##### INFORMATION #####

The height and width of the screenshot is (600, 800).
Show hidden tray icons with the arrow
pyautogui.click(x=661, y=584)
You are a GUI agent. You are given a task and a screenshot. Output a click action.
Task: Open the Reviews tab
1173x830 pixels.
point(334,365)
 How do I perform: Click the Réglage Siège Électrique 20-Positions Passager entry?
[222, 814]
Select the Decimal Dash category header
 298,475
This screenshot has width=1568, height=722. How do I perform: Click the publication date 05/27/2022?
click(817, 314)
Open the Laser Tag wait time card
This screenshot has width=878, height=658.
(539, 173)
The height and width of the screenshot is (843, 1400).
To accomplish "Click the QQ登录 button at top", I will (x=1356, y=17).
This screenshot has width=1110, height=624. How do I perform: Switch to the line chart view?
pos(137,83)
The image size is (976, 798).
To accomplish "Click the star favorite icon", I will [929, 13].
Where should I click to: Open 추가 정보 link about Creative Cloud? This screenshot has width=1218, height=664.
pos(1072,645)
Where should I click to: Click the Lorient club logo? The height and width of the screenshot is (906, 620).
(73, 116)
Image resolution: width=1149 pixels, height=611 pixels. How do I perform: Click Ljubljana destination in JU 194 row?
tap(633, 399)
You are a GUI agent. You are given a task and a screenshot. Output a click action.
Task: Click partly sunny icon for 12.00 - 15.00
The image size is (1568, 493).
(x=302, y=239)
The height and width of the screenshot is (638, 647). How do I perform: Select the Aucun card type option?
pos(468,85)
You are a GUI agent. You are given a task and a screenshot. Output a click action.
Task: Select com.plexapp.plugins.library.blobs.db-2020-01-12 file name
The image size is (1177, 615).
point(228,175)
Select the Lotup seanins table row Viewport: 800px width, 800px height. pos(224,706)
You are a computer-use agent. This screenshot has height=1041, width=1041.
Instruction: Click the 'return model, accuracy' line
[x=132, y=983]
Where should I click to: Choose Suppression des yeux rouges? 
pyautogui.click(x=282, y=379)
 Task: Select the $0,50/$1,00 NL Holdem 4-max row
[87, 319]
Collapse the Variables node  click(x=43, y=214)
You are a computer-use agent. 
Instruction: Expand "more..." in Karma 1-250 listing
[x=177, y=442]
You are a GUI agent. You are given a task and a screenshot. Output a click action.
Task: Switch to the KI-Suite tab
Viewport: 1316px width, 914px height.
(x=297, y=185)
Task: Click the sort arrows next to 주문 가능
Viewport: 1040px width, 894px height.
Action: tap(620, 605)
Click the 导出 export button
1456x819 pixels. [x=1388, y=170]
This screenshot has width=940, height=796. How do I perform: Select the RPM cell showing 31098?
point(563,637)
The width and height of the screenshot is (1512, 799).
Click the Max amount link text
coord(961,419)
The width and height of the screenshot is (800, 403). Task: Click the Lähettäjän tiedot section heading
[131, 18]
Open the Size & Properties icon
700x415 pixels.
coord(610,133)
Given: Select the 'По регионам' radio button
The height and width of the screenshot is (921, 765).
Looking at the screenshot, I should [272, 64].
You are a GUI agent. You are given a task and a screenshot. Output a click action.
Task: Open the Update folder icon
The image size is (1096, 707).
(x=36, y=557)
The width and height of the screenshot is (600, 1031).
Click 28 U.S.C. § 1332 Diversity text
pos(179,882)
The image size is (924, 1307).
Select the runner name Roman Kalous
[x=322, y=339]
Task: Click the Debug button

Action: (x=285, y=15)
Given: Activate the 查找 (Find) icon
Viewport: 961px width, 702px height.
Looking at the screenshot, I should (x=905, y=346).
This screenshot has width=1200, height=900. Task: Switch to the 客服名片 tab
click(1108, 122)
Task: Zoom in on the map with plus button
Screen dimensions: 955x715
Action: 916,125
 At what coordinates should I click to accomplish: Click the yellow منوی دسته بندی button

#####

◆ GOAL OF THE EXERCISE:
In the records above, how many lines include the string "computer"? Answer with only the number.

◆ SOLUTION TO THIS EXERCISE:
2